### TEXTO FORNECIDO:
╭──
Após quarenta anos de intenso trabalho na paródia, os habitantes frequentadores da igreja, financiaram uma viagem a Israel para Pruitt conhecer os caminhos percorridos por Jesus, como forma de agradecimento pelos anos de dedicação e devoção. Como o padre já apresentava alguns indícios de demência, acabou se perdendo do grupo de turistas, refugiando-se em uma caverna após uma tempestade de areia. Lá ele recebe a visita de uma criatura alada, um misto de demônio e vampiro que lhe propõe algo tentador: renunciar ao inevitável fim da vida e conquistar a eternidade!
╰──
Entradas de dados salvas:
╭──
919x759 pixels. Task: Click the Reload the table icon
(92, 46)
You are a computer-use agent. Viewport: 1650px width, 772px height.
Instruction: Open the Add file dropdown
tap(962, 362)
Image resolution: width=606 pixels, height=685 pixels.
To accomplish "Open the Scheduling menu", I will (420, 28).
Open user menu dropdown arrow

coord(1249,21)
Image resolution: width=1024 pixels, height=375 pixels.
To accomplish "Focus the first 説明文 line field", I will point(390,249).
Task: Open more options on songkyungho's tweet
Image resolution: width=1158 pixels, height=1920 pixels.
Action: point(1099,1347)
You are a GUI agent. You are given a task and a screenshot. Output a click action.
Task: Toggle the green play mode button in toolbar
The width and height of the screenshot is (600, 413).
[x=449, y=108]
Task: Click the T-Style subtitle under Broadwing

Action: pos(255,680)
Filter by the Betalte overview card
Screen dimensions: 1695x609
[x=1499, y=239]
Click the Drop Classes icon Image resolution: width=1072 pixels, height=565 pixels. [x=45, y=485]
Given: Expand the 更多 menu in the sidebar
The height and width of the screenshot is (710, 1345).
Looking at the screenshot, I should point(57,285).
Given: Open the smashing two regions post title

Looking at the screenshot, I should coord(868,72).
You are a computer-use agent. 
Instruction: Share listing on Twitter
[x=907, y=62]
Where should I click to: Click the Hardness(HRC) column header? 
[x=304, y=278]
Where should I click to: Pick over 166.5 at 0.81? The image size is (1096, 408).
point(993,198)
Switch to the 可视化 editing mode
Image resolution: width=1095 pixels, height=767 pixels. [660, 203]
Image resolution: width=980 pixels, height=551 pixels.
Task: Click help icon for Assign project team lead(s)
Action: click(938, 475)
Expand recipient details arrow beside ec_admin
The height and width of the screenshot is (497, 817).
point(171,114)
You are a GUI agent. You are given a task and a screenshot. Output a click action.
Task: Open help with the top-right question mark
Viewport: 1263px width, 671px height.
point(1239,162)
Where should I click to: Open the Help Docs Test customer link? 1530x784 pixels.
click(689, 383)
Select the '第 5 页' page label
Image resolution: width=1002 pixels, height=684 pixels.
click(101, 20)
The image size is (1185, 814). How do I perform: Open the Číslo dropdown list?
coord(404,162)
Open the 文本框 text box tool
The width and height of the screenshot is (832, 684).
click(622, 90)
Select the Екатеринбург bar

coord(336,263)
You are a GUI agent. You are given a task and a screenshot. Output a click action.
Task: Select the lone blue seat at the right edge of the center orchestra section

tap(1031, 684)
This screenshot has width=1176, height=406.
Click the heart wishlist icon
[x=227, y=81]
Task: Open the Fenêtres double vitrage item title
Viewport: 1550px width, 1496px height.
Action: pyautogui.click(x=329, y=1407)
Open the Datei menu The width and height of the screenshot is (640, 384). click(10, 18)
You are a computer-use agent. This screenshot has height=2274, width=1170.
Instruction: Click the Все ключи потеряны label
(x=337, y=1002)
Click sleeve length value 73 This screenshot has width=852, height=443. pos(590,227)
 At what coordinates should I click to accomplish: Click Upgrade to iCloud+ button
╰──
### ITEM DE AÇÃO 1:
Indique se cada afirmação abaixo concorda com o texto sobre Pruitt, respondendo sim ou não e citando literalmente as palavras do texto que decidem a questão. (a) A viagem a Israel foi financiada pelos frequentadores da igreja. (b) Pruitt se refugiou em uma caverna depois de uma tempestade de neve. (c) A criatura alada propõe a Pruitt conquistar a eternidade.
### ITEM DE AÇÃO 2:
Devolva, do texto sobre Pruitt, o trecho que vai de "Após quarenta anos" a "conquistar a eternidade!", sem alterar nada.
Os dados formam um material à parte, independente do texto.

### CAMPO DE RESPOSTA 1:
(a) Sim: "os habitantes frequentadores da igreja, financiaram uma viagem a Israel".
(b) Não: "refugiando-se em uma caverna após uma tempestade de areia".
(c) Sim: "renunciar ao inevitável fim da vida e conquistar a eternidade!"

### CAMPO DE RESPOSTA 2:
Após quarenta anos de intenso trabalho na paródia, os habitantes frequentadores da igreja, financiaram uma viagem a Israel para Pruitt conhecer os caminhos percorridos por Jesus, como forma de agradecimento pelos anos de dedicação e devoção. Como o padre já apresentava alguns indícios de demência, acabou se perdendo do grupo de turistas, refugiando-se em uma caverna após uma tempestade de areia. Lá ele recebe a visita de uma criatura alada, um misto de demônio e vampiro que lhe propõe algo tentador: renunciar ao inevitável fim da vida e conquistar a eternidade!